How to Stop the Ivory Trade: Technology Is Helping Dogs Discover Contraband

Broken Tusk Elephant
An elephant with a broken tusk walks in Amboseli National Park, Kenya. Between 1979 and 1987, the African elephant population dropped from 1.3 million to only 600,000 because of poaching. GORAN TOMASEVIC/REUTERS

A new technique could help dogs detect illegal ivory and rhinoceros horns even faster.

The system, introduced by the World Wildlife Fund (WWF), the wildlife charity TRAFFIC and the Kenya Wildlife Service, is being trialed at Kenya's Mombasa port, the biggest wildlife trafficking hub in Africa. At this port, some of the shipping containing are hiding illegal items and now authorities may be able to find them with just a sample of air.

The technology is called Remote Air Sampling for Canine Olfaction, or RASCO. RASCO helps make searches faster and allows dogs to do their sniffing in climate-controlled rooms, instead of requiring them to be outside in the hot weather for so long, detecting ivory in at least 2,000 containers a day. Between 2009 and 2014, 18,817 kilograms of ivory was seized at Mombasa, according to The Independent. RASCO has been used since the late 1990s to detect explosives on aircraft, but this is the first time it's being used to stop the ivory trade.
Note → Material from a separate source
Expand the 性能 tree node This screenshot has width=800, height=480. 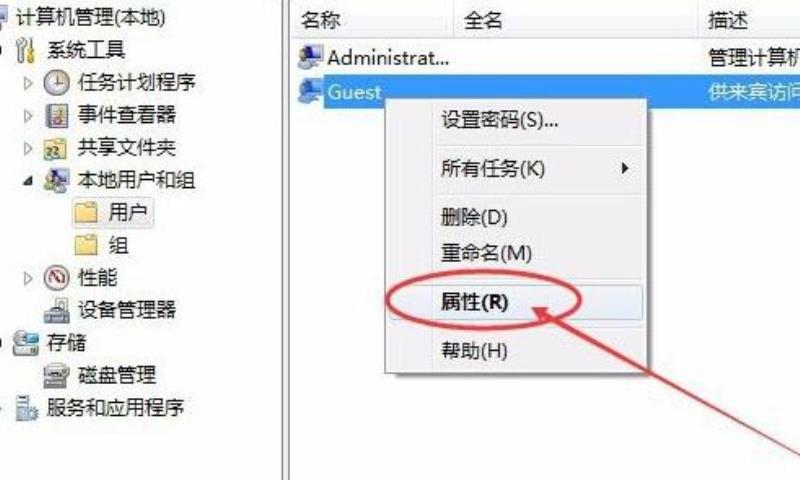pyautogui.click(x=28, y=279)
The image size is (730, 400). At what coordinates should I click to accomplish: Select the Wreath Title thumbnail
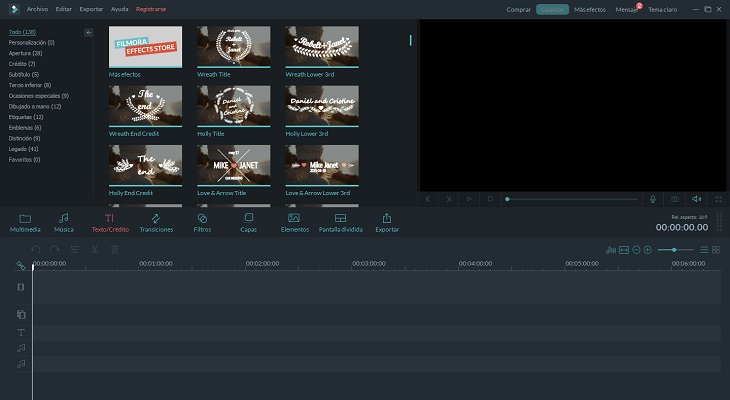click(235, 46)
When air is suctioned out of a shipping container then passed through a filter. The dog then will sniff the filters and be able to detect small amounts of rhino horn, ivory, or other illegal wildlife products. The dogs were trained to sit when they smell one of the illegal items.

When the illegal items are found, sometimes glued on the inside of other items at the very back of the large containers, authorities can obtain more information about the origin of the item and potentially track down where it came from. Before this program, containers had to be opened with a staff member from the Kenya Revenue Authority, the Kenya police, as well as the owner or representative of the container.

According to the University of Washington's Center for Conservation Biology, between 1979 and 1987, the African elephant population dropped from 1.3 million to only 600,000 because of poaching. Often poachers would target old matriarchs because their tusks were large and they were easier to find.

When family groups lose their matriarchs, it can compromise their social, competitive, and physiological functioning, leading to long-term consequences. According to WWF, poachers still kill tens of thousands of elephants each year.

"This technique could be a game-changer, reducing the number of endangered animal parts finding their way into overseas markets like Southeast Asia," Drew McVey, WWF's East Africa wildlife crime coordinator told The Independent. "Man's best friend is a trafficker's worst nightmare: dogs' incredible sense of smell means they can sniff out even the tiniest amount in a 40-foot container."